Когда цивилизация и комиссии стали захлестывать город, то стало жаль чего-то, и захотелось никуда не вырываться, хрен с ним, с розовым туманом и родителями жениха, захотелось не дать погубить это «что-то», не менее неопределенное, чем этот розовый туман, но более беззащитное.
Коровы доились, боржом бил вверх на пятьдесят метров, ветер гонял шляпу Громобоева, окруженного козами, сорвавшимися с привязи, художник рисовал голую Миногу, и во сне и наяву Люсю подстерегал красивый побледневший Володин, провинциальный милиционер, хотя и свой, но бесперспективный, потому что он служил там, куда его посылали, и в розовый туман он не вписывался, потому что, как только Люся окутывала Володина розовым туманом, Володин его отдувал.

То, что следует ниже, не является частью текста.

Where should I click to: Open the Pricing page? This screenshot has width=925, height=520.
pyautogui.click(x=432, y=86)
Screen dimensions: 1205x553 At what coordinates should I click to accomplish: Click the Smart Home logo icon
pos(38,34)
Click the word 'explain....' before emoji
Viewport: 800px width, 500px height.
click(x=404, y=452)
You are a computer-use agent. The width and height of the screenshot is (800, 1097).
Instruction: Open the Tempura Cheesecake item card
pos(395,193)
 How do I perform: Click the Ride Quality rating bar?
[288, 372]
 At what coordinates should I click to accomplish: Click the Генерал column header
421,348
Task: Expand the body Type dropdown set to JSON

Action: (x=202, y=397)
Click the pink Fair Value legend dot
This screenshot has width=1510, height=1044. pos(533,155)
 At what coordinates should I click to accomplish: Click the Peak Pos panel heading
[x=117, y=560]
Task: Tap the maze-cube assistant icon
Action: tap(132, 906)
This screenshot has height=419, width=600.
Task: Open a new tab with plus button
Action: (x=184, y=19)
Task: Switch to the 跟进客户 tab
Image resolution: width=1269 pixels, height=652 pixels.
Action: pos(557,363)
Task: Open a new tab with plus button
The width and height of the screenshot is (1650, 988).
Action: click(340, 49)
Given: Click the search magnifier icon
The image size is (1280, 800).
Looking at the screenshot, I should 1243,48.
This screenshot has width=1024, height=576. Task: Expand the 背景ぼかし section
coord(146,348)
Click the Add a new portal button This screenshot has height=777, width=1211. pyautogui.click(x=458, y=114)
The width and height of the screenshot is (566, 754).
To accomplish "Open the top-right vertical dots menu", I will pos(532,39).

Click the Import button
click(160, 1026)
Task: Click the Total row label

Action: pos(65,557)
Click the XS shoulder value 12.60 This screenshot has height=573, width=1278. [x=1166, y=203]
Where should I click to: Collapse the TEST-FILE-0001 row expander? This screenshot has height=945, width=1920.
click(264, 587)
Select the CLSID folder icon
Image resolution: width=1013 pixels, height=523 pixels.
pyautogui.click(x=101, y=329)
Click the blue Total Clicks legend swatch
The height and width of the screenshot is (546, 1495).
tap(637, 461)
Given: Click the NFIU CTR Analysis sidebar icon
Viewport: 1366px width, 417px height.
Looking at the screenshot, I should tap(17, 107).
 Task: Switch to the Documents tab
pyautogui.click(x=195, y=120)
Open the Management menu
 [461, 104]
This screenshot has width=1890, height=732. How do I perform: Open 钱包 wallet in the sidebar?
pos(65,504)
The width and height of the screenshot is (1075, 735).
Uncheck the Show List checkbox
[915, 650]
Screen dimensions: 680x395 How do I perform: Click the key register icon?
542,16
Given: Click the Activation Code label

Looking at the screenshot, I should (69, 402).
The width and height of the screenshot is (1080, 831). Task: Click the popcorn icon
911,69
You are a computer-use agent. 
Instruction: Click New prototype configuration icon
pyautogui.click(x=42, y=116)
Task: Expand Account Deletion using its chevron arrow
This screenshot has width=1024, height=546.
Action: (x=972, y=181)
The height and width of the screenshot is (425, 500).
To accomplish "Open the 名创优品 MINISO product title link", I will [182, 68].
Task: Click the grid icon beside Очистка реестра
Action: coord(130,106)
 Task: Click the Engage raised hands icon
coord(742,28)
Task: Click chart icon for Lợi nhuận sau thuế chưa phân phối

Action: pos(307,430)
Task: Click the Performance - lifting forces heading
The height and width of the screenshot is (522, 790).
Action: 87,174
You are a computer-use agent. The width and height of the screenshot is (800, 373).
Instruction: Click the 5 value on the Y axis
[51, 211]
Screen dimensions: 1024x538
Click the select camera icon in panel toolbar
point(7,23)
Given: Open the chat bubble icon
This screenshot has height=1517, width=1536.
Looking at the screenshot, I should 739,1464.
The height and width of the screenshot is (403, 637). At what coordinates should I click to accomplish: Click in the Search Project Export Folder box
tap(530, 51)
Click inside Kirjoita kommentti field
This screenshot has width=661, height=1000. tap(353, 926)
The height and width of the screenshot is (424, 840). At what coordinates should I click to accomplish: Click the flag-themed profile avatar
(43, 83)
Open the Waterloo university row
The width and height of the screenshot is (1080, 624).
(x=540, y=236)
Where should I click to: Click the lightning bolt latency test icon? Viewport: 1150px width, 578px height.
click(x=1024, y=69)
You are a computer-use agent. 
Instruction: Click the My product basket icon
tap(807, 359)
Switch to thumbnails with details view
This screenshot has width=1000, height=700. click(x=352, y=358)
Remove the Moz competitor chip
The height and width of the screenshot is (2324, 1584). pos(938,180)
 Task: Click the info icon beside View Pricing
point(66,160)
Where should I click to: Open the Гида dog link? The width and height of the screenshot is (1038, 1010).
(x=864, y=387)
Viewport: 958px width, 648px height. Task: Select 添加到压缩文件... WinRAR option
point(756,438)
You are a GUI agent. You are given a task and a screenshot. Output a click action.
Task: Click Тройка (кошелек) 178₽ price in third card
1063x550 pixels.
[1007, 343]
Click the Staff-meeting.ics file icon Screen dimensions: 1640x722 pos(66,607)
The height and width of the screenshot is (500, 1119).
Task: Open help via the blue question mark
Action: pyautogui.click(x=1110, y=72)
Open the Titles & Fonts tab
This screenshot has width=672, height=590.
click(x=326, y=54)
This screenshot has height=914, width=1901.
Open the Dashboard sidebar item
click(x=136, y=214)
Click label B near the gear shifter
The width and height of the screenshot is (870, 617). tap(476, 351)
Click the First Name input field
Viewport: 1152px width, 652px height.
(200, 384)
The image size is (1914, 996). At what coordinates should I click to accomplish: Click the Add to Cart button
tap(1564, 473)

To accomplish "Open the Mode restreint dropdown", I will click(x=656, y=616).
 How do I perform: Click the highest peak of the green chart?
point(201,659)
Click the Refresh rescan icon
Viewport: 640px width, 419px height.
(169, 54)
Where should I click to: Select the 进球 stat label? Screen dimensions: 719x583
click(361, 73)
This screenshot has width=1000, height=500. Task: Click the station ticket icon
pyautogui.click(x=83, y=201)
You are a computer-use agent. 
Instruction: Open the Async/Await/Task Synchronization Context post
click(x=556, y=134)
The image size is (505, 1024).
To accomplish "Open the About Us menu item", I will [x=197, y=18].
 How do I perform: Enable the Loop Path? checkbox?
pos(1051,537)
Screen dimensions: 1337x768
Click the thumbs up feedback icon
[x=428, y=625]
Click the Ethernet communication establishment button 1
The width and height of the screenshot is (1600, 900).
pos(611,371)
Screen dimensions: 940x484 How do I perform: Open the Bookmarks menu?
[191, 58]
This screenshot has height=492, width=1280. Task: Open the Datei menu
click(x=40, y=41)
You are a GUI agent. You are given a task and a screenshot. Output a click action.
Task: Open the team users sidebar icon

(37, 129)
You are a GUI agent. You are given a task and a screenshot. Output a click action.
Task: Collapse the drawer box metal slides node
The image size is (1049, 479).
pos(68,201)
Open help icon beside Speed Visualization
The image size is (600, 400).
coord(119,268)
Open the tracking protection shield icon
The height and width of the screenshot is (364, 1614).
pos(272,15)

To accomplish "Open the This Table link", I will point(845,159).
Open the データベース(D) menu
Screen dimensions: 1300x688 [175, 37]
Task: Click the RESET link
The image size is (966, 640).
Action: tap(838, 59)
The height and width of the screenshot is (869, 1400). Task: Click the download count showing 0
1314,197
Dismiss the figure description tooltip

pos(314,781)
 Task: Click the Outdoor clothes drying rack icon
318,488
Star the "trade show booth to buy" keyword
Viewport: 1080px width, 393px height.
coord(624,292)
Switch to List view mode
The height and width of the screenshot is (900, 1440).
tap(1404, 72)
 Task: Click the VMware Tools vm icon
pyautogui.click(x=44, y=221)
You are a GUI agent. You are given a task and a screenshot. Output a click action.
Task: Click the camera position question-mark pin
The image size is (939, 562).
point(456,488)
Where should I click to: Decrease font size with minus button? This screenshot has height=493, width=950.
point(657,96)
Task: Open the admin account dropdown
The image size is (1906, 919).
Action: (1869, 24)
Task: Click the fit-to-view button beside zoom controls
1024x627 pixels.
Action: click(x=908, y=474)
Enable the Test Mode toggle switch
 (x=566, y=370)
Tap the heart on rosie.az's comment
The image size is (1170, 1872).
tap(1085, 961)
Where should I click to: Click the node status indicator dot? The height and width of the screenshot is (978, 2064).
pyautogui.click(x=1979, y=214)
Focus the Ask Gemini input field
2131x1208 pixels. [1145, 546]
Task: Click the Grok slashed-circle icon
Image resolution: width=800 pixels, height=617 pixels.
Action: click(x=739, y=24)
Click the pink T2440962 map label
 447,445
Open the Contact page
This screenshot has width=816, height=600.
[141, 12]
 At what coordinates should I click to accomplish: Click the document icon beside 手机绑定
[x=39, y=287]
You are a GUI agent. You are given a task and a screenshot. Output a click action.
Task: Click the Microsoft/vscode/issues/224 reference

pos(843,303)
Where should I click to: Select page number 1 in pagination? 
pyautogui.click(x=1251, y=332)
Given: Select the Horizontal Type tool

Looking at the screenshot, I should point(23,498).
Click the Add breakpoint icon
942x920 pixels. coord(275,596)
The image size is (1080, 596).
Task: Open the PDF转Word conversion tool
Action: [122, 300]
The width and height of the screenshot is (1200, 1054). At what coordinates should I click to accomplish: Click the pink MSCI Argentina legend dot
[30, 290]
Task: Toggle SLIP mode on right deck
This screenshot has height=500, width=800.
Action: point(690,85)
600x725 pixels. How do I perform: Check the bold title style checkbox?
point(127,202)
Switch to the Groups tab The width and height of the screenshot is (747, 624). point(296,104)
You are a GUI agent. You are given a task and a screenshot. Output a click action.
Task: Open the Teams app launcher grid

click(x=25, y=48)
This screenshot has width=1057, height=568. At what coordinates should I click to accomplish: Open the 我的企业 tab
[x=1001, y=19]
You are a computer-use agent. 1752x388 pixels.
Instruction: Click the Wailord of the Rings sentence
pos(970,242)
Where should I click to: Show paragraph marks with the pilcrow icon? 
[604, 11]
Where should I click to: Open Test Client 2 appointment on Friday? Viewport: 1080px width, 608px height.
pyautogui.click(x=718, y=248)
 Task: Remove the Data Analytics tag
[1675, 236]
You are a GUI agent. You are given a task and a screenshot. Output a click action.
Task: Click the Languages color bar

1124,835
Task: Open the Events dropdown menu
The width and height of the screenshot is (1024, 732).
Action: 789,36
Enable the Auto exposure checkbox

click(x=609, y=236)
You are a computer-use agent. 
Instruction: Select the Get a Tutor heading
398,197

— Ф-фух… — говорил Володин, и туман таял.
И из тумана появлялось его неженатое лицо.
У Люси еще со школы был парень, старше ее на два класса, Федька. Любовь не любовь — не поймешь.
Про Люсю в школе говорили — не признает авторитетов, относится ко всем высокомерно. Скажи, ты хоть кого-нибудь любишь? Все девчонки, все волчицы. Учитель географии про них говорил: какая злоба, какая зависть, какая низость! Но заступаться не заступался. А парень этот взял и заступился. Да как! Всех шуганул. Но его в расчет не приняли.
И пошла у них любовь не любовь, не поймешь. Когда Люся к тетке в другой город уезжала, он потом с ней три месяца не разговаривал. Потом опять стали вместе — без объяснений в любви.
Однажды было свидание в гараже под мостом. Дождь шел, а там стружки. Люся увидела и сказала — стружки. Он поднял ее на руки и понес.
— Знаешь, — сказала Люся, — я, наверно, еще маленькая.
Отпустил. Разозлился.
Трудные у них были отношения.
— Почему мы так? — спрашивала Люся.
— Потому что стоит мне отвернуться, как ты на шею вешаешься парням.
А Люся была неосторожна, кокетничала напропалую.
Расстались.
Однажды собрались у Милки — ее брат и приятель брата. Выпили портвейна и стали дикими голосами петь под гитару.
Она сидела на диване с этим влюбленным в нее, он был с шорно-меховой фабрики, и обсуждали поцелуи — кто умеет, кто не умеет.
— Ты умеешь? Наверняка не умеешь. Хочешь, покажу?
— Ты? Слабо! — сказала Люся.
Он как поцелует ее изо всех сил. Когда она открыла глаза, смотрит, стоит Федька. Он против света стоял, и лица его она не видела. Он подошел, размахнулся и ударил ее по лицу. Все ошалели. Она заплакала.
Он выгнал всех из комнаты, закрыл дверь. Потом встал на колени и просил прощения. Плакал. Они оба плакали.
Люся, когда рассказывала это Громобоеву, смотрела вперед круглыми глазами — зрачок во всю роговицу.
Потом они с Федькой опять расстались. Потом он кончил школу. Ему в армию уходить. Встретились в подъезде. Люся его спросила:
— Я не понимаю… Почему у нас так?
— Мы были очень разные.
Люся сказала:
— Давай возобновим отношения…
— Нет, — говорит. — Мы сейчас не ровня.
— Почему?
— Ты осталась такая же… Я не такой.
— Почему?
— У меня женщина была.
— Ну и что? — запнувшись, спросила Люся.
— Ты не понимаешь, я совсем другой. Мы не ровня.
— Ты думаешь, ты грязный?
— Нет. Совсем другой.
Они поцеловались в подъезде. Люся ничего не чувствовала.
— Ты как-то не так целуешь, — сказала она.
— Нет, я так же. Это ты другая.
— Какая?
— Я тебе теперь не нравлюсь?
— Да… я поняла… да… не нравишься…
— Где он сейчас? — спросил Громобоев.
— Был в армии.
— А потом?
— Это Володин, — сказала Люся. — А теперь мне надо уезжать для развития, а я не могу… У нас с ним ничего нет, а я снова в него влюбилась… Но мы разные…
— Вы не разные, — сказал Громобоев, — просто Володин перепутал эталон с идеалом. Он думает, что стремится к идеалу, а внедряет эталон.
— А в чем разница?
— За эталоном надо лететь куда-то в другое место или привозить его откуда-то, а идеал надо выращивать, где сам живешь. Ты поняла меня?
— Нет, — сказала Люся. — Ничего я не поняла.